Caching Architecture¶
This document describes the caching architecture in obspec-utils, the design decisions behind it, and guidance on when to use different caching strategies.
Overview¶
obspec-utils provides caching at two levels:
- Reader-level caching: Temporary, scoped to a single file reader's lifetime
- Store-level caching: Shared across all consumers of a store
These serve different phases of a typical VirtualiZarr workflow and have different trade-offs.
Two-Phase Workflow¶
When working with virtual datasets (e.g., via VirtualiZarr), data access happens in two distinct phases:
Phase 1: Parsing (Reader-Level)¶
┌─────────────────────────────────────────────────────────────┐
│ PARSING PHASE │
│ (per-file, short-lived) │
│ │
│ open_virtual_dataset() │
│ │ │
│ ▼ │
│ Reader ──────► Store ──────► Network │
│ │ │
│ └── Reader-level caching │
│ - Caches full file for HDF5/NetCDF parsing │
│ - Released when reader closes │
│ - Isolated per reader instance │
└─────────────────────────────────────────────────────────────┘
During parsing:
- A reader opens the file and parses headers/metadata
- The file may be read multiple times during parsing (HDF5 structure traversal)
- Once parsing completes, the reader closes and cache is released
- Result: Virtual dataset with chunk references (not actual data)
Reader-level caching is appropriate here because:
- File metadata is read once per file, then discarded
- Cache lifecycle matches reader lifecycle (automatic cleanup)
- No cross-contamination between different files being parsed
- Memory is freed immediately when parsing completes
Phase 2: Data Access (Store-Level)¶
┌─────────────────────────────────────────────────────────────┐
│ DATA ACCESS PHASE │
│ (shared, long-lived) │
│ │
│ xarray computation / .load() / .compute() │
│ │ │
│ ▼ │
│ ManifestStore ──────► Store ──────► Network │
│ │ │
│ └── Store-level caching │
│ - Shared across calls │
│ - Persists across │
│ different consumers │
└─────────────────────────────────────────────────────────────┘
During data access:
- Computations trigger reads of actual chunk data
- Same chunks may be accessed multiple times (overlapping operations, retries)
- Cache should persist and be shared across different access patterns
Store-level caching is appropriate here because:
- Blocks may be re-read by different computations
- Cache should be shared across all consumers of the store
- Lifecycle is independent of any single reader
Caching Implementations¶
Reader-Level: EagerStoreReader¶
EagerStoreReader loads the entire file into memory on construction:
from obspec_utils.readers import EagerStoreReader
# File is fully loaded into memory
reader = EagerStoreReader(store, "file.nc")

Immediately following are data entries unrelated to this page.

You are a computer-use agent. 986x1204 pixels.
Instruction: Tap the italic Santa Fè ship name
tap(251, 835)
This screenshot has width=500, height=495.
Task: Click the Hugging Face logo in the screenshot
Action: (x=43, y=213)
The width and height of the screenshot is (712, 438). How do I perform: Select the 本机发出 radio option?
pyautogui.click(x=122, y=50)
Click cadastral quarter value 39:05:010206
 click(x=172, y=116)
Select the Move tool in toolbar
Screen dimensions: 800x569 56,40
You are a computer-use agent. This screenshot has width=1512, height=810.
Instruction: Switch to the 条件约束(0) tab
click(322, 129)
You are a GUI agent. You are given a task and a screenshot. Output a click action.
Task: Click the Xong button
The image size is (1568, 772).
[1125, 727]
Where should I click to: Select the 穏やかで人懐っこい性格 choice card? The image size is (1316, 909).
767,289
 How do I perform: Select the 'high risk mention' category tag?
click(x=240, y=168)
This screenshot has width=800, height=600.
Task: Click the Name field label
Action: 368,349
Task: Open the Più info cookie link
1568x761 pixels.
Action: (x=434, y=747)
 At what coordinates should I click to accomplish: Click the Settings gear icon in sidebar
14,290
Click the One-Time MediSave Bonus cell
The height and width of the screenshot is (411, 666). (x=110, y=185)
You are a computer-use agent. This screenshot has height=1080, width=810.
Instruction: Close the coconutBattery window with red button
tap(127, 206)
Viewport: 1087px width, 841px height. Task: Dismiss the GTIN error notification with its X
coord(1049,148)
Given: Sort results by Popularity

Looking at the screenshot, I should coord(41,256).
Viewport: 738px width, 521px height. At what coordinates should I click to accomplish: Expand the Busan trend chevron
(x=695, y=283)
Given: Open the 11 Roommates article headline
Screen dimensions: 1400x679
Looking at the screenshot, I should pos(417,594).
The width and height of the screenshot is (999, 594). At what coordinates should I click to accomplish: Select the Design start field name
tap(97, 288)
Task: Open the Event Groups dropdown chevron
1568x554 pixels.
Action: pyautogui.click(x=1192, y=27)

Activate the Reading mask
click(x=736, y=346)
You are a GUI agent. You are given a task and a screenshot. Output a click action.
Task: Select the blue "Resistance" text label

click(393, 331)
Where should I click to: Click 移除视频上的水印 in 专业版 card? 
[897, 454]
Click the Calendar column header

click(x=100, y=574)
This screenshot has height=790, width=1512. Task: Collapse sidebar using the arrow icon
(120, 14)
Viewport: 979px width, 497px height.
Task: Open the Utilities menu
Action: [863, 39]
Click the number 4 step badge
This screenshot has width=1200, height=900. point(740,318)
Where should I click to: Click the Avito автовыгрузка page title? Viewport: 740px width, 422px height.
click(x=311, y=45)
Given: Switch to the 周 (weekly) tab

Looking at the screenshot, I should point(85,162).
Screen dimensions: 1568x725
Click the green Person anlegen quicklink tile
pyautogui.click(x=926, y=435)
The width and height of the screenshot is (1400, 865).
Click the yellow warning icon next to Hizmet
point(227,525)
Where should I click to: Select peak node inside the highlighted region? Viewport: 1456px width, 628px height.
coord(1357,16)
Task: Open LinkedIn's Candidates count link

# All reads served from memory
data = reader.read(1000)
reader.seek(0)
more_data = reader.read(500)
# Cache released when reader closes
reader.close()
Characteristics:
- Fetches file using concurrent
get_ranges()for speed - Caches in
BytesIObuffer - Cache is isolated to this reader instance
- Memory freed on
close()or context manager exit
When to use:
- Parsing HDF5/NetCDF files (need random access during parsing)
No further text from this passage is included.